Obama then decided it was his duty to comment on the record surge in income and wealth inequality, saying that "There has been an explosion in economic inequality. A few dozen individuals control the same amount of wealth as the poorest half of humanity. That's not an exaggeration, that's a statistic. Think about that."

Of course, this was ironic because as David Sirota reminded us, Obama "literally twice bailed out Wall Street, you rejected pay caps for execs at bailed out banks, you signed a reauthorization of the Bush tax cuts and you refused to use your unilateral executive authority close the carried interest tax loophole."

Obama also offered a wide-ranging rebuke of "a politics of fear and resentment and retrenchment," one day after President Trump made waves during his meeting with Russian President Vladimir Putin at a lecture in South Africa. Obama warned of "strongman politics are ascending suddenly, whereby elections, some pretense of democracy, are maintained."

Then, without actually naming Trump but clearly referring to him, Obama said we are in "strange and uncertain times" and that "each day's news cycle is bringing more head-spinning and disturbing headlines." 

"We see the utter loss of shame in political leaders when they’re caught in a lie and they just double down and lie some more," Obama said, warning that undermining facts and reality could "be democracy's undoing."
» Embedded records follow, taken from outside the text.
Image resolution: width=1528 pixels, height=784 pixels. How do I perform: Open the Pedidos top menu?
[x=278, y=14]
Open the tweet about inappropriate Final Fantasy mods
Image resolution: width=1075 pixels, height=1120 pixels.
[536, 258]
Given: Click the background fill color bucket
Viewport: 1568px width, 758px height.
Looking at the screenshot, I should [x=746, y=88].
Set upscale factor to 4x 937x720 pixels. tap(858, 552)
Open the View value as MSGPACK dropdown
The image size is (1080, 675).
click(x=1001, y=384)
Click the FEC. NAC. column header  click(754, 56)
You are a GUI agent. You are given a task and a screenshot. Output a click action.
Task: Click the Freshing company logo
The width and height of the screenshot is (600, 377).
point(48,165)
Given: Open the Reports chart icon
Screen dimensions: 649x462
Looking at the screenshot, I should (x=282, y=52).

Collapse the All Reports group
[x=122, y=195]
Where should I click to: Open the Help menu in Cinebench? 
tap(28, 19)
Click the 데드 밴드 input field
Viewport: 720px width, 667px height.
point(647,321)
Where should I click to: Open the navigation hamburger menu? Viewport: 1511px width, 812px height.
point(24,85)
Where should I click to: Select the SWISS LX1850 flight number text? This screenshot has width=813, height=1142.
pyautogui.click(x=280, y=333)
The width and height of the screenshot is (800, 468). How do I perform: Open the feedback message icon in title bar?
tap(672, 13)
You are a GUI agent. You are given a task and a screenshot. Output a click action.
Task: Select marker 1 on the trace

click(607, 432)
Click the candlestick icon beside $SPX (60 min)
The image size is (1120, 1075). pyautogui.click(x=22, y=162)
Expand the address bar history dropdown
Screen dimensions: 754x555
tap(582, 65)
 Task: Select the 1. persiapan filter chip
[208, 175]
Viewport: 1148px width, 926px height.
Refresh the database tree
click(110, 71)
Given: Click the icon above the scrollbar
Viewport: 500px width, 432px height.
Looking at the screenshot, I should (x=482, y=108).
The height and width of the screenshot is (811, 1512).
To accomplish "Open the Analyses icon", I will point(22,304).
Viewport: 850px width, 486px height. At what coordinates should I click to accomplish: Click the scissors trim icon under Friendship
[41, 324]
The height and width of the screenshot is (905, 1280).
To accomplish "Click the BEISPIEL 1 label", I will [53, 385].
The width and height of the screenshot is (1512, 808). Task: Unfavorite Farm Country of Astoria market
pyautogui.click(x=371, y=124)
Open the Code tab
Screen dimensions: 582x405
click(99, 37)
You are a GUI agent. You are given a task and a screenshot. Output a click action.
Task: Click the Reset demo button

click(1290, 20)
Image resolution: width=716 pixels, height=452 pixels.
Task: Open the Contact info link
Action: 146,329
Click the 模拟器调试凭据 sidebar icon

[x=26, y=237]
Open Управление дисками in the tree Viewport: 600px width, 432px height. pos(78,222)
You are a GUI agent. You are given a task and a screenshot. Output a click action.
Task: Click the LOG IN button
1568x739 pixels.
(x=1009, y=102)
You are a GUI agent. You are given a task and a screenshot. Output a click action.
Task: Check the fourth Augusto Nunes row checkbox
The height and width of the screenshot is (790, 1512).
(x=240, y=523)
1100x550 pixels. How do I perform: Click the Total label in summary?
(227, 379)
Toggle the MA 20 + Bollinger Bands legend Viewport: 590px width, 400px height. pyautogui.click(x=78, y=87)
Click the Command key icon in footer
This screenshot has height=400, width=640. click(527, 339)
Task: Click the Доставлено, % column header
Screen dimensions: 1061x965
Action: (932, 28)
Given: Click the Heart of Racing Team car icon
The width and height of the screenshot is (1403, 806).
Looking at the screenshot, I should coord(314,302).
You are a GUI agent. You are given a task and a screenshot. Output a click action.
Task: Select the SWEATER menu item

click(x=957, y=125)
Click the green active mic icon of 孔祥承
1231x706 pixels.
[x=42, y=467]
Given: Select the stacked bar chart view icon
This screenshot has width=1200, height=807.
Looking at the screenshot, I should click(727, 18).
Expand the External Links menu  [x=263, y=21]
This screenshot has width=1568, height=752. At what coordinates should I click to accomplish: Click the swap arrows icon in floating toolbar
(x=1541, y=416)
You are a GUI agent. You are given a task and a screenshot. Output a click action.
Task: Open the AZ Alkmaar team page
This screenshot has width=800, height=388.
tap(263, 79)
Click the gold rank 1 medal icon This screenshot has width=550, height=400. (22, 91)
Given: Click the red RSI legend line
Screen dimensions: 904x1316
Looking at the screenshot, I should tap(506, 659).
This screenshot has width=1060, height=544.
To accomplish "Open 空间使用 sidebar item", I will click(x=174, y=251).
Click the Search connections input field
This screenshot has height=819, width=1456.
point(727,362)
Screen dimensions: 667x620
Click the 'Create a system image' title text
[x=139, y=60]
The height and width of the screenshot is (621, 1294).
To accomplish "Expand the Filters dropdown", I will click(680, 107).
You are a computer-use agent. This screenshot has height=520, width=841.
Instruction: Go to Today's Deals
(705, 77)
(We would note that the Obama administration knew full well that the Benghazi attack wasn't sparked by a YouTube video immediately after it happened, then doubled down on that lie when they sent U.N. Ambassador Susan Rice on a press junket to sell the fabrication.) 

Put off by what Obama called the “messiness of democracy,” developing nations are increasingly turning to the Chinese model of “authoritarian control combined with mercantilist capitalism.” -Politico

Obama then slammed autocratic leaders across the world.

“Democracy depends on strong institutions,” said the former President, who called on people to reject election results where “the winner somehow gets 90 percent of the vote because all of the opposition is locked up or can’t get on TV.”

At the end of Obama's address, he called on young people to take action.

"My message to you is simple," he said. "Keep believing, keep marching, keep building, keep raising your voice."

While Obama has largely remained out of the public eye since leaving the White House, last month we reported that he has been advising potential Democratic contenders for the 2020 US election, including Bernie Sanders, Joe Biden, Elizabeth Warren and Deval Patrick, at his personal office on the third floor of the World Wildlife Building in D.C.'s West End.  

In quietly arranged one-on-one meetings confirmed by Politico, Obama is "eager to be a sounding board and counselor" to the Democrats he thinks has the best chance of shaping the future of the Democratic party. 

Many of the conversations have circled around Obama holding forth about how much Democrats should be heading into the midterms talking about the investigations into Russian interference in the 2016 election versus focusing on kitchen table issues. Don’t chase the shiny objects, he tells them. Don’t hyperventilate over the flash of any tweet. Think about what’s going to stick in the long term. -Politico

In other words, drop the Russia thing and try to reconnect with your base. As we noted in March, several Democrats see the Trump-Russia investigation as a "running joke," and that Americans are worried about said "kitchen table issues" more than the spectre of Russian involvement in the 2016 US election.